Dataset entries
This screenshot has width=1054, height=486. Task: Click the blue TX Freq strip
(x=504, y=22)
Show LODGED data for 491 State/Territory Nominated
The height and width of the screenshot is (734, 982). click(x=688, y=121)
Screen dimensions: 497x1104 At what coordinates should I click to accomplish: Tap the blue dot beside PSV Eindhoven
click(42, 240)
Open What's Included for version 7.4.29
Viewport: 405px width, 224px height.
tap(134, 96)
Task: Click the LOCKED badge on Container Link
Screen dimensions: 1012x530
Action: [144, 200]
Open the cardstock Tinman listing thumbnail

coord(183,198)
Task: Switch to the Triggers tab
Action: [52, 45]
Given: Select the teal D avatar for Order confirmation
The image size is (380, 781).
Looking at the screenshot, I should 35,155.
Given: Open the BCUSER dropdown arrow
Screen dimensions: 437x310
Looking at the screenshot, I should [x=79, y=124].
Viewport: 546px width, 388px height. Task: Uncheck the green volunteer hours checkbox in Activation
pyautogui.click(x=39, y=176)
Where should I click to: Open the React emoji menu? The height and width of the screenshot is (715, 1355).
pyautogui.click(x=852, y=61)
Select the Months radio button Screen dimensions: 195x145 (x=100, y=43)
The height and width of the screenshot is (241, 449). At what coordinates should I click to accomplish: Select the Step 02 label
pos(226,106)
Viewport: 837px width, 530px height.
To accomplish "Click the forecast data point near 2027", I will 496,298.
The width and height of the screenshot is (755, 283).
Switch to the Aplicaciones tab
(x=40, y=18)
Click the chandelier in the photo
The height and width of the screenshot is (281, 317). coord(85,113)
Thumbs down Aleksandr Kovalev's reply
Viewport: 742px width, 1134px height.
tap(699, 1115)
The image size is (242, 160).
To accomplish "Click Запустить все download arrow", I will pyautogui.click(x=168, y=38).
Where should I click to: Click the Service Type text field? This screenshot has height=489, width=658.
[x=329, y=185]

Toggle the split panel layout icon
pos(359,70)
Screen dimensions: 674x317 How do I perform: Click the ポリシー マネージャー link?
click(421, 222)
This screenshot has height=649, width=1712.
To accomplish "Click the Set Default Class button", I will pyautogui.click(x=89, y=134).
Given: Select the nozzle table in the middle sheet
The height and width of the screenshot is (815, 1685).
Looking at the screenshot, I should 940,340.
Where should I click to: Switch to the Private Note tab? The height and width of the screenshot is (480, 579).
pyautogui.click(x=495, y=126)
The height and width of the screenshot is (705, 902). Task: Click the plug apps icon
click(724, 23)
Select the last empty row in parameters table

Task to complete ->
Show the lines above that have the word "arrow".

Answer below ->
Given: Open the BCUSER dropdown arrow
To accomplish "Click Запустить все download arrow", I will pyautogui.click(x=168, y=38).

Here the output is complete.